Let’s Get It Clear: Mobility, and quality of life
How important is mobility to Quality of Life? How can we measure the value of any interventions?
At November 2025’s Oceania Seating Symposium in Rotorua, New Zealand, Dr Nathan Bray, a healthcare economist from Bangor University in Wales presented the outcomes of his study of a new way to define and measure mobility-related quality of life. The resulting new tool, MobQol-7D is described in this article, together with material from Dr Bray’s presentation on his health economist’s perspective on why outcome measures matter in assistive technology provision.
Health Economics, as a discipline, examines the use of resources, their efficiency of use, and their value to healthcare. It uses economic valuation methods to measure cost-effectiveness and value for money.
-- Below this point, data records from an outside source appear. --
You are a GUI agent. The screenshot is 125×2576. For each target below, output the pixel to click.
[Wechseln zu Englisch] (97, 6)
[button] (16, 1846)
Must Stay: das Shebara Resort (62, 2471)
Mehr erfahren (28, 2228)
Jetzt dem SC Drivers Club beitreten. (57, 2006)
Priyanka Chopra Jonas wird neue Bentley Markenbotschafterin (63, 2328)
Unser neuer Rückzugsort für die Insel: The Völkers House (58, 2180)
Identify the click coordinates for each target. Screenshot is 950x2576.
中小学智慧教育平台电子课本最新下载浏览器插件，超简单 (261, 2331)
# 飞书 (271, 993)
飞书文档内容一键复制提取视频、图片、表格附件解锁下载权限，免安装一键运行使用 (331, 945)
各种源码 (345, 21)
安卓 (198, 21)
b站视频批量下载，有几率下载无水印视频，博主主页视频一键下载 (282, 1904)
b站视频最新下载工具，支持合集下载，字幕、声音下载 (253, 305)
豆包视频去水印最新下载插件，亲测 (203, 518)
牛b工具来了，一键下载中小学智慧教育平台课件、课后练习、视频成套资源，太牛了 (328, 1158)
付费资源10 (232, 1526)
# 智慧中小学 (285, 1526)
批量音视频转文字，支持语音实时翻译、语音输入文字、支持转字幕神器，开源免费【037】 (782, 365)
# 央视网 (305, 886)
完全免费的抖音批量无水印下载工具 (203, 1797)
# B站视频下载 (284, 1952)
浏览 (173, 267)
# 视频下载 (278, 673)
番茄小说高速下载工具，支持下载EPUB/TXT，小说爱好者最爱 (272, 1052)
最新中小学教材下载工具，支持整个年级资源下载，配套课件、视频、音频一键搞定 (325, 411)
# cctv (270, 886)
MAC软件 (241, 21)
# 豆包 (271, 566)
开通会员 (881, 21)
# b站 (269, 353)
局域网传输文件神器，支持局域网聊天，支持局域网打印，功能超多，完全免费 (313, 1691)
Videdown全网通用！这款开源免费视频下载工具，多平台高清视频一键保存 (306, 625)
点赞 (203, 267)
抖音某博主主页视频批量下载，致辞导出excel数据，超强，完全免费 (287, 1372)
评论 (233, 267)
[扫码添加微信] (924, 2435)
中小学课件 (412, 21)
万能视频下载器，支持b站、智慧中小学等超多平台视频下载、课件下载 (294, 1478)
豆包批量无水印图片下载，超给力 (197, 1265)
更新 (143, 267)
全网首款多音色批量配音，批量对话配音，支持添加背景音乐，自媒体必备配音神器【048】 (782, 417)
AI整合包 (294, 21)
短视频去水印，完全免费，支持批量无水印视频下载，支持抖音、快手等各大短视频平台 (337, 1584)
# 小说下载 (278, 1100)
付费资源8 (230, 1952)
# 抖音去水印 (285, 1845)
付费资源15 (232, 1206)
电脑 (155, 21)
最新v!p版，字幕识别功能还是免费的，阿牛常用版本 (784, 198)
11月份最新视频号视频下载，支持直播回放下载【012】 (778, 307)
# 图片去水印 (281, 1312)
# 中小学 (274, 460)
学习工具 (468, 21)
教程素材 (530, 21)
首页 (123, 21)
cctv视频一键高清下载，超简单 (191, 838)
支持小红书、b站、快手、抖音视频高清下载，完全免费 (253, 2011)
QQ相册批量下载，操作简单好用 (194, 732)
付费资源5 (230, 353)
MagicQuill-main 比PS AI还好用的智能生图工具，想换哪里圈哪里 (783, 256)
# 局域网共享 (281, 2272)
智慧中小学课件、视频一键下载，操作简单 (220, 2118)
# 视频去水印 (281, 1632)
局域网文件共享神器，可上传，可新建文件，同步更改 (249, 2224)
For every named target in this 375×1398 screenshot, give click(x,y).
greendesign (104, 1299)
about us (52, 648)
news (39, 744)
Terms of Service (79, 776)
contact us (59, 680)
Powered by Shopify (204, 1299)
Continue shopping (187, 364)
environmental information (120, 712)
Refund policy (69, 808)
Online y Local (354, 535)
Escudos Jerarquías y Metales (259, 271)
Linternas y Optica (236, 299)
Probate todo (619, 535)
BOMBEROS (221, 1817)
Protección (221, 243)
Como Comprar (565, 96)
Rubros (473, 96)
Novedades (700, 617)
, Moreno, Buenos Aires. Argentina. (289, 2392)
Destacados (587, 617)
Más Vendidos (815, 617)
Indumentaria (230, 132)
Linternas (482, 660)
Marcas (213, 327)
Most country’s health services have less money available than everyone is wishing for, or is able to spend. However, having larger sums does not necessarily mean better outcomes. Comparing the US with other parts of the world: health expenditure in the US is $12555 per capita as compared with $6372 in Australia or $5493 in the UK.
Despite this, in the UK life expectancy is nevertheless higher at 80.3 years as compared with 76.4 years in the US. Infant mortality is only four per 1000 live births in the UK as compared with 5.4 in the US, and 9.8 maternal deaths per100,000 live births vs 21.1 in the US.
And for a final statistic, avoidable mortality from preventable causes is 97 per 100,000 population in Australia, 151 in the UK, and 238 in the US. These data probably reflect that there is a much greater spectrum of healthcare provision in the US, between those who are well-covered by insurance etc, and those on the poverty line.
The inputs from health economists lead to economic evaluations which provide a framework for identifying the costs and benefits of different options of healthcare. Each evaluation compares the choices between competing alternatives, is concerned with the costs vs benefits, and is used to extract maximum benefits from limited resources. One of the key tools used is to measure the costs against Quality-Adjusted Life Years (QALYs).
QALYs
If health care is effective, it must either increase length of life and/or Improve quality of life. Therefore, successful health care activities (whether curative, preventative or rehabilitative) can be assessed by what are called Quality-Adjusted Life Years (QALYs).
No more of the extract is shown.